There are some limitations of subqueries

    1.    You cannot return more than 2500 unique results (rows) back from the child query. Number of columns sent back from the child query does not influence the number of results.
    2.    Currently, child query will run on the same time range as the parent. In the future we will support different time ranges for child queries.
    3.    Log Search Page will not show histogram for child queries.
    4.    If getting the status of an Search job thought API message Count, histogram Buckets,pending Errors, pending Warnings, recordCount will only reflect status of the parent query, and not the child queries.

Where can you use Subqueries?

Here's the list of what is support

  •   Search API
  •    Log Search Page (UI)
  •    Dashboards (Not supported in live mode)
  •    Scheduled Searches (but not real-time scheduled searches)

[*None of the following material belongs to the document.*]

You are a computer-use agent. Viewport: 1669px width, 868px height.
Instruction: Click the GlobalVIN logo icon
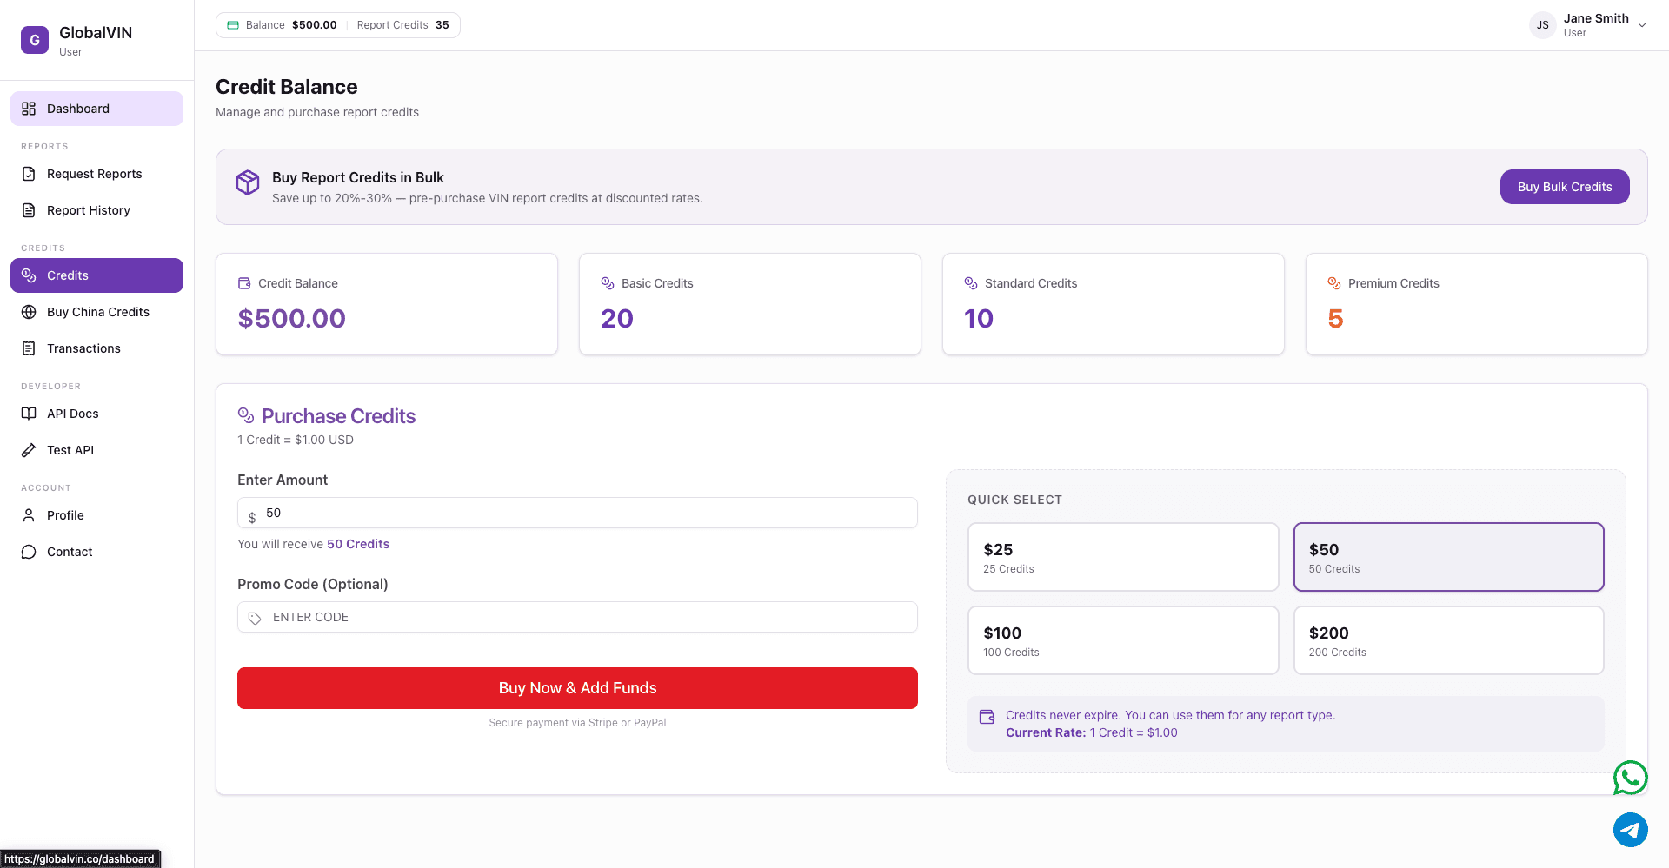[35, 40]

Where are Subqueries not supported?

  •    Scheduled Views
  •    FERs
  •    Live Dashboards
  •    Real-time Scheduled Searches

Known Issues

We're still working on some features during this Beta period. Here are some known issues that you might experience:

  •  If there are syntactical issues within the child query then the UI doesn't display correct warning messages like it does for normal Sumo queries.
  •  If your subquery returns no results, then you might get unexpected errors from your subquery. We recommend doing a null check before the results are returned by the child query.
  •  Our UI doesn’t provide autocomplete for the subquery syntax, and the inline help is also not available.
  •  There's no error message to prevent users from adding subquery to live dashboard. This can break the dashboard since subquery is not support in live mode.
  •  Currently you cannot cancel, pause, or resume a subquery.
  •  If you have to many subqueries running concurrently, then you might get a stack overflow error when you try to start a new subquery. In this case, you should wait for sometime for the earlier subqueries to finish before starting your new query.